La France va prendre la présidence de l’Union européenne en juillet 2008. En ce moment, ce pays vit une véritable polémique concernant les propos tenus par la directrice de cabinet du Président Sarkozy sur la scientologie.

Après la controverse crée par son discours de Latran sur la religion et la laïcité, je me sens en droit de me poser des questions sur la stratégie de la « rupture » du Président français, en particulier vis-à-vis des principes fondamentaux de la République française… Le Sénateur Philippe Nogrix a bien voulu répondre à mes questions sur cette polémique.

Ce dernier pense que cette polémique a été suscitée et désirée par le Président lui-même.

Maura Stewart: Pensez-vous que les propos controversés d’Emmanuelle Mignon, la directrice de cabinet du Président Nicolas Sarkozy, sur les sectes, représentent la zone d’ombre de la « laïcité positive » prônée par le Président dans son discours du Palais du Latran ?
Sénateur Philippe Nogrix : On peut se poser la question sur la façon d’agir de la présidence française, c’est-à-dire, par à coups successifs. Il y a d’abord un conseiller qui parle, puis ensuite, le porte-parole, et enfin, le Président. Sur la scientologie, j’ai tendance à penser que ce n’est pas innocent, car cela va tendre à une banalisation de la scientologie. C’est une stratégie de communication.

M.S. : Qui tend vers un communautarisme ?
P.N. : M. Sarkozy, en voulant plaire à tout le monde, a tendance à faire une démagogie, une démagogie dangereuse. Il rencontre les autorités religieuses, en allant voir le pape, les autorités musulmanes etc. C’est bien mais il en fait trop.

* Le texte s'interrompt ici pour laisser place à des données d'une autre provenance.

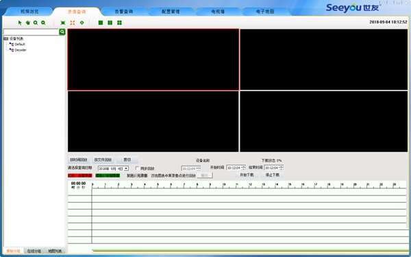The width and height of the screenshot is (411, 257).
Task: Open the query date dropdown
Action: point(126,169)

M.S. : Au moins la rapidité avec laquelle M. Sarkozy essaie de déminer les propos de sa directrice de cabinet montre qu’il est sensible aux réactions françaises sur ce sujet…
P.N. : Les réactions des Français ont été très vives et M. Sarkozy a su maîtriser ce problème. Il a en une attitude positive en disant qu’il fallait être ferme avec les sectes.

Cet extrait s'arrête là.